■ **ОТРЫВОК ТЕКСТА**
◇ ◇ ◇ ◇

Толины дневники, опубликованные через десять лет после его смерти, оживили то, что укрыто в потаенных нишах памяти. Лишь тогда смутные обрывки стали более четкими и обрели хоть и расплывчатые, но все же устойчивые контуры.
* * *
Он был воспитан на русской литературе. Любил ее до полного самозабвения. Весь строй его души был сформирован ею. Но литература была для него не абстрактным понятием, а тем, чем является для растений чернозем, пропитанный влагой и питательными солями. Она включала весь окружающий мир, и, вырванный из него, утративший точку опоры, он шел уже не прежней твердой походкой, а прерывистой и неровной, как Агасфер, гонимый непреодолимой силой. В том повинен презираемый им режим, лишивший его единственно возможной для него среды…
Он принадлежал к поколению, сформировавшемуся уже после сталинского «ледникового» периода и сумевшему избавиться и от гнета страха, и от равнодушия к творящимся вокруг мерзостям. Далось это нелегко и не сразу, и не все избавились. Но точка отсчета идет от лучших, а не от худших.

◇ ◇ ◇ ◇

■ **ПИСЬМЕННОЕ ЗАДАНИЕ A**
Изложите отрывок о Толе в трех предложениях.
■ **ПИСЬМЕННОЕ ЗАДАНИЕ B**
Допишите, пожалуйста, следующую часть отрывка о Толе, начиная сразу после его последней фразы.
Список к этим заданиям отношения не имеет.

■ **ИСХОДНЫЕ МАТЕРИАЛЫ**
◇ ◇ ◇ ◇

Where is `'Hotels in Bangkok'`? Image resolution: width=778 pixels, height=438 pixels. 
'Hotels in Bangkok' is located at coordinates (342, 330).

◇ ◇ ◇ ◇

■ **РЕЗУЛЬТАТ ЗАДАНИЯ A**
Дневники Толи, опубликованные через десять лет после его смерти, сделали смутные обрывки памяти более четкими. Он был воспитан на русской литературе, которая включала для него весь окружающий мир, и, вырванный из этой среды по вине презираемого им режима, утратил прежнюю твердую походку. Он принадлежал к поколению, которое сформировалось после сталинского «ледникового» периода и сумело избавиться от гнета страха и от равнодушия к творящимся вокруг мерзостям.

■ **РЕЗУЛЬТАТ ЗАДАНИЯ B**
Общаться с ним было легко, ибо он никогда не злоупотреблял своим интеллектуальным превосходством. Даже люди, страдающие от душевной скудости или непоправимо обойденные жизнью, соприкасаясь с ним, забывали о своих комплексах. И хоть жил он на запредельных скоростях, ему до конца хватило взятого в России разгона. До конца сохранил он и способность интуитивно-безошибочного постижения сути вещей, часто встречающуюся там — в покинутой им среде особого духовного накала, и столь редкую здесь. Но нигде не обрел он покоя — состояния одинаково далекого и от радости, и от горя.
Его книге «Конец трагедии» суждена долгая жизнь. Это книга о судьбе русской интеллигенции, о трагедии, постигшей русскую культуру. И одновременно — это одна из лучших литературоведческих работ о Блоке. Прочнейший сплав филологии и писательства, который не столь уж многим удавался до него. Шаг за шагом проследил Якобсон последствия обрушившейся на Россию катастрофы и показал, что человеческая трагедия Блока как матрица накладывается на духовную трагедию русской интеллигенции.
И все же книга Якобсона не оставляет впечатления безысходности. Надежда для него и для нас, завороженных словесной магией и логическими построениями автора, кроется в предсмертных словах Блока: «Мы умираем, а искусство остается. Его конечные цели нам неизвестны и не могут быть известны. Оно единосущно и нераздельно».
* * *
«Конец трагедии» я прочел в 1973 году, вскоре после выхода книги в издательстве имени Чехова. Слушал я тогда курс университетских лекций по теории литературы у Омри Ронена. С годами Ронен стал профессором Мичиганского университета, одним из лучших исследователей русского модернизма.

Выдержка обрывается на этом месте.